Elton John's apprentices defended the bells of Visoki Decani Monastery
Writing for Kosovo Online: Muharem Bazdulj, writer and journalist
At the large rally of the Serbian Progressive Party "Serbia of Hope" on May 26 this year, the greatest media attention was unplanned (?) attracted by the Serbian political leader from Montenegro, Milan Knezevic. One of his lines spoken on stage is probably the most quoted message from the entire rally. This is how Kneževic spoke to the crowd, "Perhaps you are not fancy to someone because you don't listen to techno music and Elton John, but you keep the bells of Decani Monastery."

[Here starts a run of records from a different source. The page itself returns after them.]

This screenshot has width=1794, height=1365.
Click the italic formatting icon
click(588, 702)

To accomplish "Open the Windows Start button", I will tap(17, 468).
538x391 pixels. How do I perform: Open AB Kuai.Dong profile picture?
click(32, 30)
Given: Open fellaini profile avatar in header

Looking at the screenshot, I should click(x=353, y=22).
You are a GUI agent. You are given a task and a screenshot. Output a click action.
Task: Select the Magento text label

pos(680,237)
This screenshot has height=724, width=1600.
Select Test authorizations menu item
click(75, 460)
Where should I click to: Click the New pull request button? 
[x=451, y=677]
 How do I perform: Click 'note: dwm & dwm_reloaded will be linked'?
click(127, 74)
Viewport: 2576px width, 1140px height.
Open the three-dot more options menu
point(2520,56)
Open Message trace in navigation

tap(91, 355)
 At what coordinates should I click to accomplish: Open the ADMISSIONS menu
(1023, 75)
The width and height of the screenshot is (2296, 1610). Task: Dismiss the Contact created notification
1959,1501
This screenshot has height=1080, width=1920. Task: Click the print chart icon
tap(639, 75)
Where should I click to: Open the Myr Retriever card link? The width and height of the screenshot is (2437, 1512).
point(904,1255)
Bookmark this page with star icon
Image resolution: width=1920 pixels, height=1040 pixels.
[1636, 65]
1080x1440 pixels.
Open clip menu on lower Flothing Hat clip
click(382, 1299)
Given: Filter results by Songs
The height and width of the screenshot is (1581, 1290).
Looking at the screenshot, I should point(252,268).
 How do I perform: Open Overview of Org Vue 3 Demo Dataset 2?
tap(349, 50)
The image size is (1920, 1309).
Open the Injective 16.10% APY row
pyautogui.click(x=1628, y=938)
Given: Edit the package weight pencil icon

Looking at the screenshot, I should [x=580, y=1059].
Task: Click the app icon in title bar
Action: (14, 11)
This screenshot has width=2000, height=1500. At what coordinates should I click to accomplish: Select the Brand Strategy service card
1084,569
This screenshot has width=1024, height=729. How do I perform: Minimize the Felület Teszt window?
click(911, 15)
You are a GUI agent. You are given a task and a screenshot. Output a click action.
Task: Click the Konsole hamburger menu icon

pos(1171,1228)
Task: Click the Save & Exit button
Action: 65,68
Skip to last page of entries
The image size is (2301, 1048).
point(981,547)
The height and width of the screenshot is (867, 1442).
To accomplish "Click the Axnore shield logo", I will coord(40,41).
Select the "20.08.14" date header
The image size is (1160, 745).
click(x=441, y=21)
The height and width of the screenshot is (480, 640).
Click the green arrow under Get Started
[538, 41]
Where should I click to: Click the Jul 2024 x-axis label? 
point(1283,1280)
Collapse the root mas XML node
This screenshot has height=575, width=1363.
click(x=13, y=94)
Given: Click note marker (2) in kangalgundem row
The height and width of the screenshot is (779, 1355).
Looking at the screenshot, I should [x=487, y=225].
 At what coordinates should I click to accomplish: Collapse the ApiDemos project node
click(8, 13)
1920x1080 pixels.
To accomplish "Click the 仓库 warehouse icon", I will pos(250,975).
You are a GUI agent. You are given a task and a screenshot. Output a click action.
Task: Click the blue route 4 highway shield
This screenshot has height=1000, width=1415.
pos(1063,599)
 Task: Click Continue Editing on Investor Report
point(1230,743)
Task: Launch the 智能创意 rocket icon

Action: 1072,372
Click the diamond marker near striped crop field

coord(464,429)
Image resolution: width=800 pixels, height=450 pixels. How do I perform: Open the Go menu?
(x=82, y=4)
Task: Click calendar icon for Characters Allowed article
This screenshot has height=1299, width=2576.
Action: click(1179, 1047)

Everyone found it funny, and many were surprised, “Who is this politician who uses such bizarre rhymes?” Nevertheless, better connoisseurs of Knezevic's character and work have long been aware that he is also a poet who likes to engage in poetry. It's no secret that he already used rhymes to deal with the journalist Zeljko Ivanovic from the "Vijesti" newspaper, and it was like this, "Montenegro knows a lot/ Zeljko's deep throat (...) Everything a bit, Nothing to the end/ That is who our boss Zeljko is".
In the late spring of 2023, why did "techno music and Elton John" come to Knezevic as an example of "fancy things"? For years and years, techno music has not been the focus of the younger "fancy" world, while Elton John has been practically in informal retirement for a long time. Although he is still relatively young (he was born in 1980), Knezevic, when it comes to popular culture, is clearly trapped deep in the past.
The pushing of Elton John has already attracted the attention of some prominent authors and analysts. For example, Zoran Panovic recently recalled his guest appearances in Sarajevo and Belgrade during the eighties of the last century. But with Panovic, as with everyone else, it seems to me, the comment remained at the level of noting the bizarreness.
If, however, we go beyond the bizarreness as such, there is an essential problem in the quoted Knezevic assessment. It seems that for him "fancy things", "techno music" and Elton John are symbols of those notorious "Western values" that Branko Ruzic mentioned at that ill-fated first press conference after the crime in "Ribnikar". And if "Western values", according to Ruzic's thesis, are to blame for the tragedy, Knezevic wants to amnesty "his" audience here. Likewise, according to Knezevic, the bearers of Western values have nothing to do with the "Kosovo covenant", so he also needs that as a contrast.
However, both theses are problematic. Because neither so-called "Western values" can be blamed for the massacre in the elementary school, nor are fans of Western pop music and culture in general necessarily indifferent to national traditions.
For Knezevic, it seems, there is no greater contrast than that between Elton John and the bells of Decani Monastery. And that difference is not so drastic, as they say. And I don't mean that only in the sense of the thesis that all things in the universe are connected.
Elton John is seventy-six years old since he was born in March 1947. Among the younger singers who, in a way, are considered his heirs, one of the most prominent is James Blunt, born in 1974. (Interestingly, their birth years are “anagrammatically" complementary - 47 and 74, as the year of writing Orwell's most famous book and the year in which the story is set - 48 and 84).
In an interview he gave to the Canadian version of the famous "Elle" magazine, James Blunt admits that Elton John is his role model and that he often turned to him for advice. In that conversation, he calls him his intimate "musical hero" and states that he never ignored him when he asked for something. So James Blunt is fancy and likes Elton John.
However, the key biographical fact in James Blunt's life is the military part of his career. In his early and mid-twenties, he served in the British Army, and that period includes more than a year spent in Kosovo as a member of KFOR. In the time after the Serbian army and police withdrew from Kosovo, including from Decano, the "bells of Decani Monastery" were protected only by KFOR, and as part of it, James Blunt, Elton John's apprentice.
And there is actually something else. After centuries of occupation, the people of Decani were liberated by the Karadjordjevic family. The Karadjordjevic family is not so distantly related to the British royal family. In all likelihood, the next English king will be Prince William, the son of the current King Charles and Princess Diana Spencer. And the most beautiful and famous obituary song of Diana Spencer was written and sung by none other than - Elton John.
Therefore, you should be careful with rhyming jokes. Usually, they sound better than they are factually true. Elton John's singing followers defended the bells of Decani Monastery, literally, not purely symbolically. It is not necessary to be indifferent to the bells of Decani in order to be "fancy".